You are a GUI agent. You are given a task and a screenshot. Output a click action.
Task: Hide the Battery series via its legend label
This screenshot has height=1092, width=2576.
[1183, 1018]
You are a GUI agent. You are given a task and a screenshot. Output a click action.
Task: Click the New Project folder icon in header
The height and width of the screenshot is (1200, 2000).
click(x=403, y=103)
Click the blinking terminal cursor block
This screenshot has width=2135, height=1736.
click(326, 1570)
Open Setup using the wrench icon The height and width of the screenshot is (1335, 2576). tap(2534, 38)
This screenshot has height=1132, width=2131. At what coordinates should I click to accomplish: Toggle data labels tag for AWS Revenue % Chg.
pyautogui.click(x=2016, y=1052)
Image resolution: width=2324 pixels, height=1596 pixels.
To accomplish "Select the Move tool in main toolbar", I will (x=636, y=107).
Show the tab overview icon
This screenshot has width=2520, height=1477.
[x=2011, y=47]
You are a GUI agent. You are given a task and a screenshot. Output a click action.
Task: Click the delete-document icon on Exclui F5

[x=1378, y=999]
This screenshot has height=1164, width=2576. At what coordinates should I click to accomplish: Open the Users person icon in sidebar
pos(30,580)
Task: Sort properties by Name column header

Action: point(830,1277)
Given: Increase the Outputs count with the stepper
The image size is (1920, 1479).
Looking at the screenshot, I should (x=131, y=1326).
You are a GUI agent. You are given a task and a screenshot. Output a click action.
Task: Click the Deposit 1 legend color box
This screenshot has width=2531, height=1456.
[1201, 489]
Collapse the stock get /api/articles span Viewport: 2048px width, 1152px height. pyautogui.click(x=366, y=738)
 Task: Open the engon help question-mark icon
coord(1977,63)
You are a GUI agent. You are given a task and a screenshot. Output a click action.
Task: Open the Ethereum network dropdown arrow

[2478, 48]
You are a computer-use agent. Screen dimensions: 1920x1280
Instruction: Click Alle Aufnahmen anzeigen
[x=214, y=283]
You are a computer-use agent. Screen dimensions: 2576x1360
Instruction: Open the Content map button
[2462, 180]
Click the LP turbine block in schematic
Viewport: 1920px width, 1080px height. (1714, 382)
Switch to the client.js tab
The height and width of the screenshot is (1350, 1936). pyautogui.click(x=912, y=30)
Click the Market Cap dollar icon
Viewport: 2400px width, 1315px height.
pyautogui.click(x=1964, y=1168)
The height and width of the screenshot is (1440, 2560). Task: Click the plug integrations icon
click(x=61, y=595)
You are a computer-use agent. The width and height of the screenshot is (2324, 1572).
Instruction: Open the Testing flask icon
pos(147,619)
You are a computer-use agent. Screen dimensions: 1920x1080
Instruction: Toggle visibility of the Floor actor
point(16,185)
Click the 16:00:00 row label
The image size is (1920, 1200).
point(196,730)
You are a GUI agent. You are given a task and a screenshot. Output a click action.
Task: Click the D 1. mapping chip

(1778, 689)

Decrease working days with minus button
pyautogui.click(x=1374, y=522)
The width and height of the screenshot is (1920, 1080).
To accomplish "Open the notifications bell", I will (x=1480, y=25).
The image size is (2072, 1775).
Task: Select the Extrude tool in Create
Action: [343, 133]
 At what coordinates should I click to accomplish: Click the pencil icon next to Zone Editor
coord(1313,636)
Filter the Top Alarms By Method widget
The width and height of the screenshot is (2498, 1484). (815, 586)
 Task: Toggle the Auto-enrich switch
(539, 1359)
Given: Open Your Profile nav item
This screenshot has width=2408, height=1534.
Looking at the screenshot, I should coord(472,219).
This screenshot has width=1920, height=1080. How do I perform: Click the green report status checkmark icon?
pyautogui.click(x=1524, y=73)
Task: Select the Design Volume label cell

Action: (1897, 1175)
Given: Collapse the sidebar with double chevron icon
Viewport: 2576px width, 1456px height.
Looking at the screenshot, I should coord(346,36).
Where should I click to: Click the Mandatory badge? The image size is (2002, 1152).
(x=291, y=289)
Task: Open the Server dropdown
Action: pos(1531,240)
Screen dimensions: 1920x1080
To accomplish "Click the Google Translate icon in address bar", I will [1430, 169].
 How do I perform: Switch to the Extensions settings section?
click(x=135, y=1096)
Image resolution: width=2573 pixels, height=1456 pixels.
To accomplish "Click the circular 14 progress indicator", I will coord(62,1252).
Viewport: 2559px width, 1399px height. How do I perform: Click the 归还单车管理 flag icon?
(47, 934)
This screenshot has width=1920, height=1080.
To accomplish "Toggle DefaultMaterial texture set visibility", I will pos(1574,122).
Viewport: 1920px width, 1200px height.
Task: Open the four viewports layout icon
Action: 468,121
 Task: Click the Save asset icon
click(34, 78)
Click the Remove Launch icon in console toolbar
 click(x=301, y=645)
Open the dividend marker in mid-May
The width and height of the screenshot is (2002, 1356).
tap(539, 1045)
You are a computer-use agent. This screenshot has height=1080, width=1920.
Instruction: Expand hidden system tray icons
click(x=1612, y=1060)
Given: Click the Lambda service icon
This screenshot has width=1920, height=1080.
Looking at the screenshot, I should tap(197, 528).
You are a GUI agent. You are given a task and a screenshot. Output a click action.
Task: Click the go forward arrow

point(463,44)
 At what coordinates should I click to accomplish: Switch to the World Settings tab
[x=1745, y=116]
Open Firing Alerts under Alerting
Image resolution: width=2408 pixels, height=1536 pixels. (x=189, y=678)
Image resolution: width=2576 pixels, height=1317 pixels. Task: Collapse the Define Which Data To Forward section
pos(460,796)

□ □ □ □

### WHAT IS REQUIRED
Count every line in the listing where the string "dimensions" occurs. Give the total alone.

### EXERCISE SOLUTION
4